The Supreme Court dealt a “major blow” to the Obama administration and the president’s climate agenda late on Feb. 9. NBC, the “Green is Universal” network ignored it entirely. CBS and ABC gave the ruling short shrift.
The Hill reported the high court blocked the “landmark climate rule for power plants” which would have assigned states drastic carbon dioxide reduction rules based on what energy sources they utilize. Liberal Slate called the ruling “an ominous sign.”
The “Clean Power Plan” rule, is a centerpiece of Obama’s climate agenda. The Supreme Court’s stay prevents the EPA from enforcing the rule until lawsuits brought by more than 20 states, and a number of companies and organizations are over.
“It’s a stunning development,” Jody Freeman, a Harvard law professor and former environmental legal counsel to the Obama administration, said in an email to The New York Times.
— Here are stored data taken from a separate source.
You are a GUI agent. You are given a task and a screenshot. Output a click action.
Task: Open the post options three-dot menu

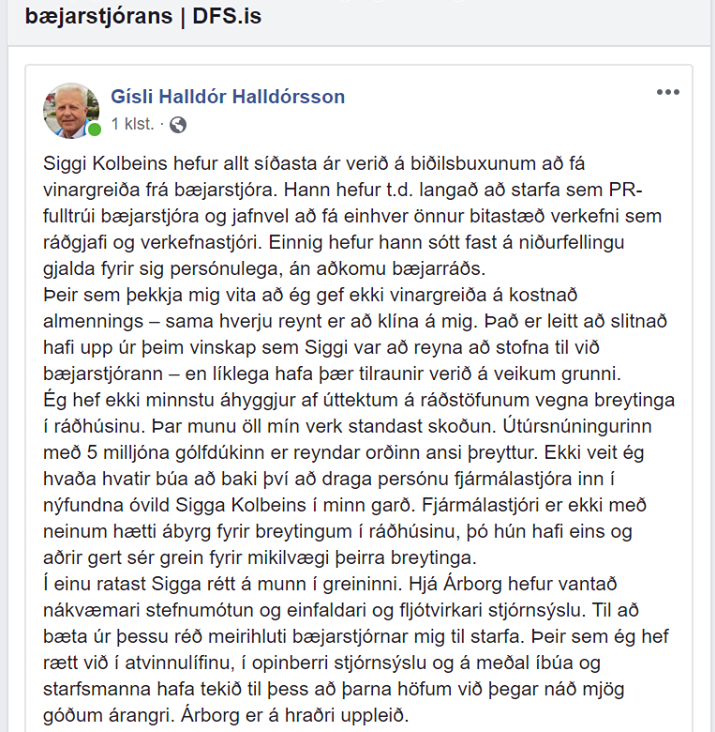pyautogui.click(x=668, y=93)
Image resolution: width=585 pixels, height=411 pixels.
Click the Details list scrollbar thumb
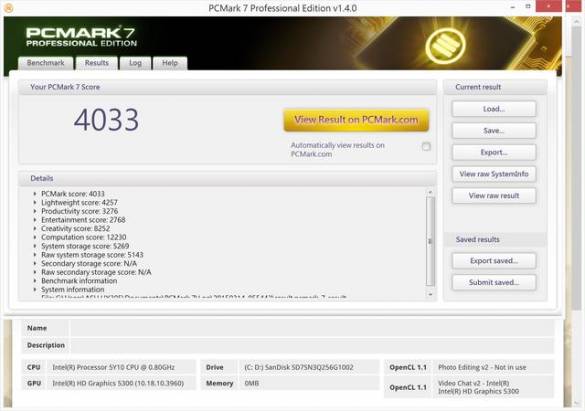pyautogui.click(x=430, y=241)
She also told the Times “the order certainly indicates a high degree of initial judicial skepticism from five justices on the court.” During the recent Paris climate negotiations, Obama had used the power plant rule as evidence the U.S. would take action.
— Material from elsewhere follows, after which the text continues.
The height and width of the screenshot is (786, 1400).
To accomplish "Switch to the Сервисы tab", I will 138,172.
In spite of the significance of the decision, NBC failed to mentioned it at all during its Feb. 9, evening broadcast, or on Today the following morning. ABC and CBS paid little attention devoting less than one minute of coverage (56 seconds) combined on Evening News, This Morning and Good Morning America to the “setback for President Obama” regarding the “sweeping” regulations.
GMA news anchor Amy Robach said, “The Supreme Court put brakes on President Obama’s plan to fight climate change. That plan would limit greenhouse gases at power plants.”
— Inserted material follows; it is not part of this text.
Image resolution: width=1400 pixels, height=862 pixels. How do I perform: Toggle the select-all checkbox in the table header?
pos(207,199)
Although they were not quoted in any of the three network mentions, skeptics of global warming alarmism celebrated the decision. Climate Depot’s Marc Morano called it a “major victory for U.S. sovereignty, energy freedom, climate science and a blow to economic central planning.”
“Halting — even temporarily — the EPA regulations means we no longer have to listen to Obama officials claiming the rules — which would not even impact global CO2 levels — would somehow lessen extreme storms,” Morano said.
“We are thrilled that the Supreme Court realized the rule’s immediate impact and froze its implementation, protecting workers and saving countless dollars as our fight against its legality continues,” Attorney General of West Virginia Patrick Morrisey said, according to the Times. Morrisey led the 29-state legal challenge.
The rule would have forced hundreds of coal-fired power plants to shut down.
The American Energy Alliance President Thomas Pyle also issued a statement calling the court decision “ a strong rebuke of the Obama administration’s heavy-handed regulatory agenda. The Supreme Court should be applauded for standing up for American families after the D.C. Circuit failed to do so.”